7. So, all of who we are, including our weaknesses, failures, inconsistencies, anguish, and muddled thought and emotions can be gathered up and transformed through the cross and resurrection.
8. Augustine of Hippo’s doctrine of the totus Christus (the Whole Christ) understood as Christ in his incarnation, life, death, resurrection, ascension, intercession and return has wed himself to us wholly and totally, head and members, bridegroom and bride.
9. Understood this way, the Psalms are the prayer of the whole Christ, and as we pray communally the whole Psalter, we must recognize our voices in him, and his accents in ourselves. Boulding translates Augustine in this way:
We pray to him, through him and in him; we speak with him and he speaks with us. We utter in him, and he utters in us, the plea made in this psalm…Let no one, then, on hearing these words, maintain, ‘This is not said by Christ’, or, on the other hand, ‘I am not speaking in this text.’ Rather let each of us who know ourselves to be within Christ’s body acknowledge both truths, that ‘Christ speaks here’, and that ‘I speak here.’ Say nothing apart from him, as he says nothing apart from you.” (Gateway/Kindle loc. 1033-1037)
10. Central to the monastic way of praying the Psalms is this truth: “[I]t is always the whole Christ who prays, the Christ who is Head and members, never to be divorced.” (Gateway/Kindle loc. 993)
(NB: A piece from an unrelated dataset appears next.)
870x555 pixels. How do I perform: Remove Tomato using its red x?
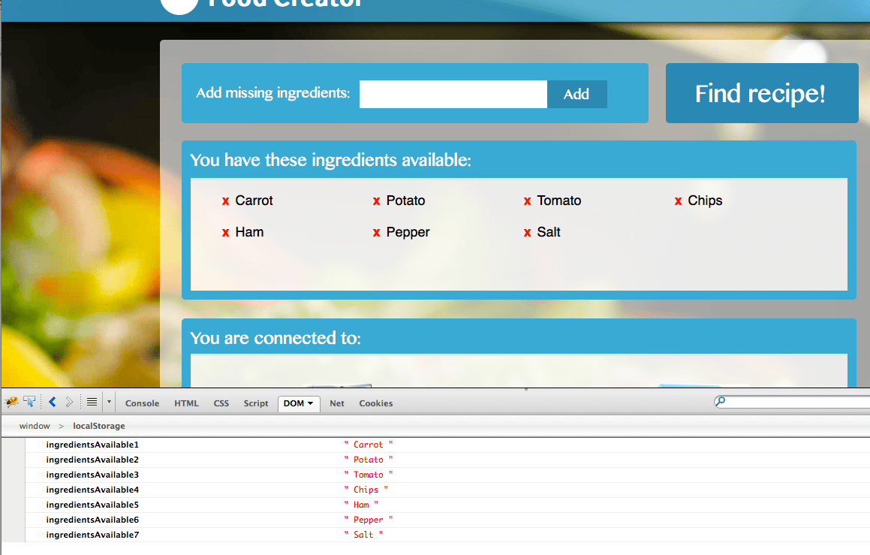pyautogui.click(x=527, y=201)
There is much more to the monastic use of the whole Psalter. And this short column does not answer many of the questions that arise as we pray this or that Psalm. Our ongoing use and reflection over a lifetime will bear fruit, even it we do not yet fully grasp the wholeness Christ seeks with and within us. We trust that praying the Psalms with Christ will accomplish that.
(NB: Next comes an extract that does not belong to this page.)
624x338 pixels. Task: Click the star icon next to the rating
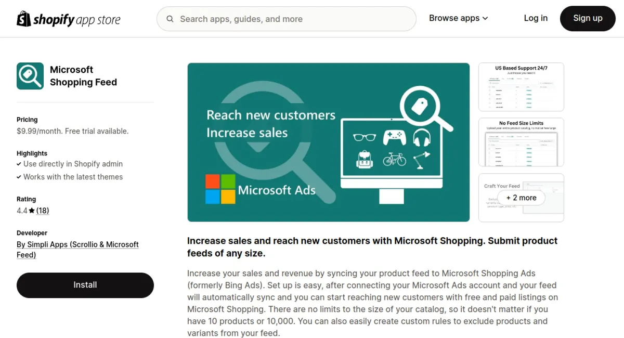pyautogui.click(x=33, y=210)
What is your practice of praying the Psalms? Between the ideal of monastic use of the full range of the Psalter and the actual struggle of doing so, how wide is the gap for you? Where do you find yourself struggling or stumbling in praying the Psalter? What understandings and approaches have you found helpful in embracing the Psalms in praying the Daily Office with the Order and the whole church? What authors and books have helped you on the monastic path of praying the Psalms with Christ?